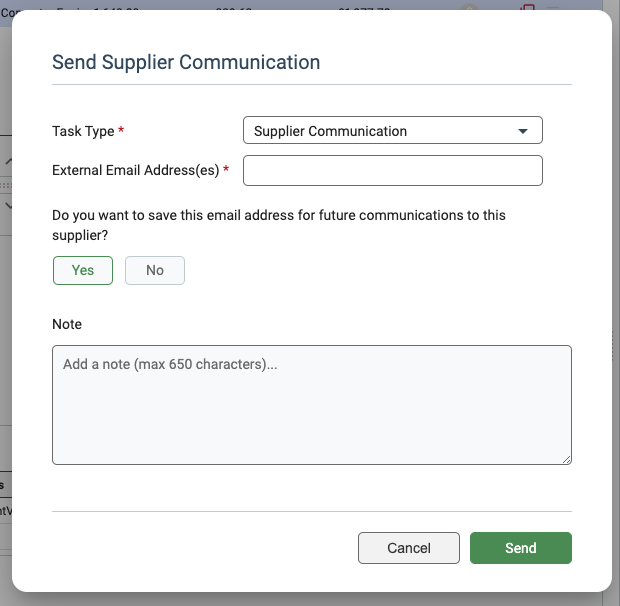Click the Task Type field label
The width and height of the screenshot is (620, 606).
83,131
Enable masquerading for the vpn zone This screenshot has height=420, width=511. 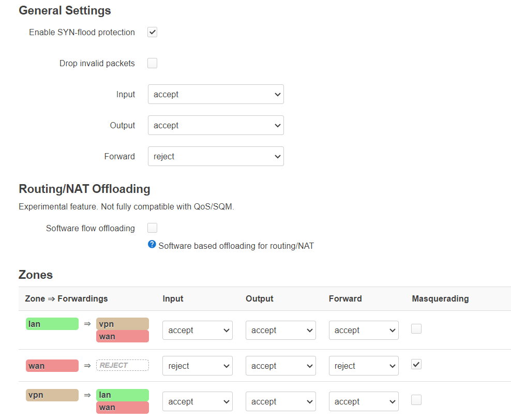[416, 400]
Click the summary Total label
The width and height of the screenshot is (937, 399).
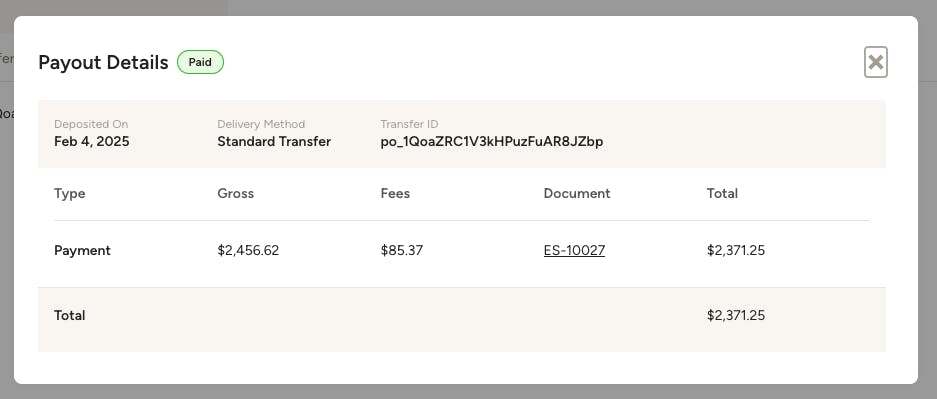(x=69, y=315)
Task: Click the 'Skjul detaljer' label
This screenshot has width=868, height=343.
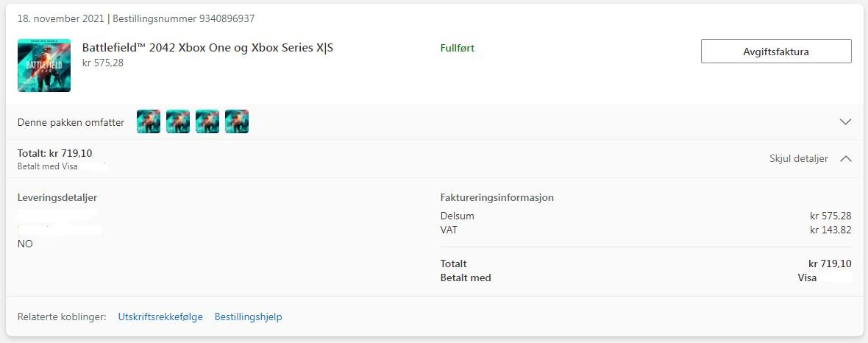Action: coord(798,158)
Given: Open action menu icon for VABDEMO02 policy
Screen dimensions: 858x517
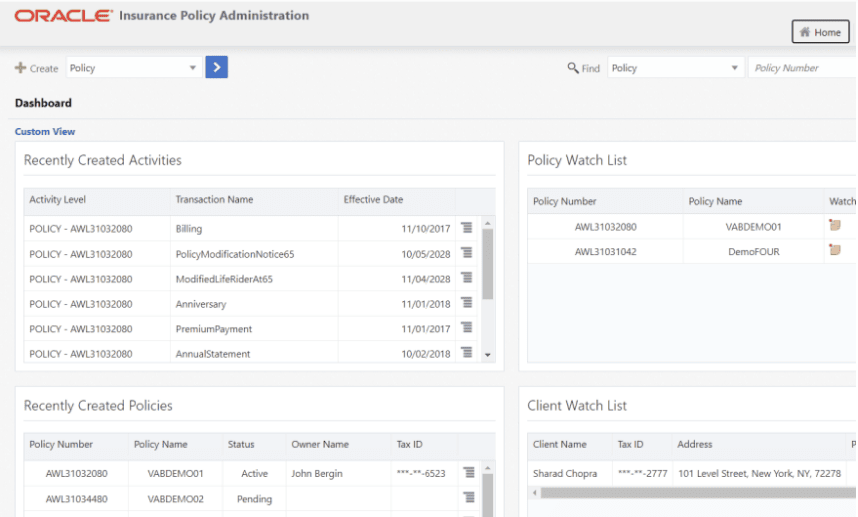Looking at the screenshot, I should (x=468, y=497).
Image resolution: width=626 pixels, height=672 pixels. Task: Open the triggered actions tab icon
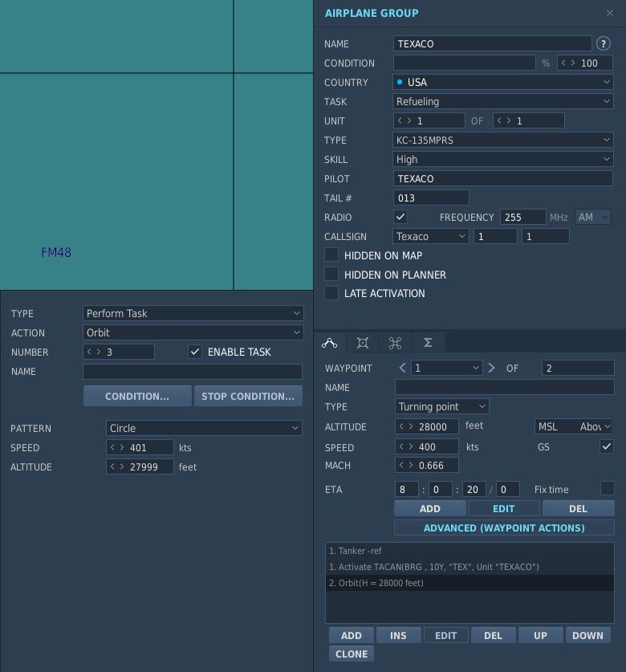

· · · · ·

Copy exactly, please, every line from the one holding "Given: Open action" through the last line of the data, both ends included, and no pictures.

Given: Open action menu icon for VABDEMO02 policy
Screen dimensions: 858x517
Looking at the screenshot, I should (x=468, y=497).
Image resolution: width=626 pixels, height=672 pixels. Task: Open the triggered actions tab icon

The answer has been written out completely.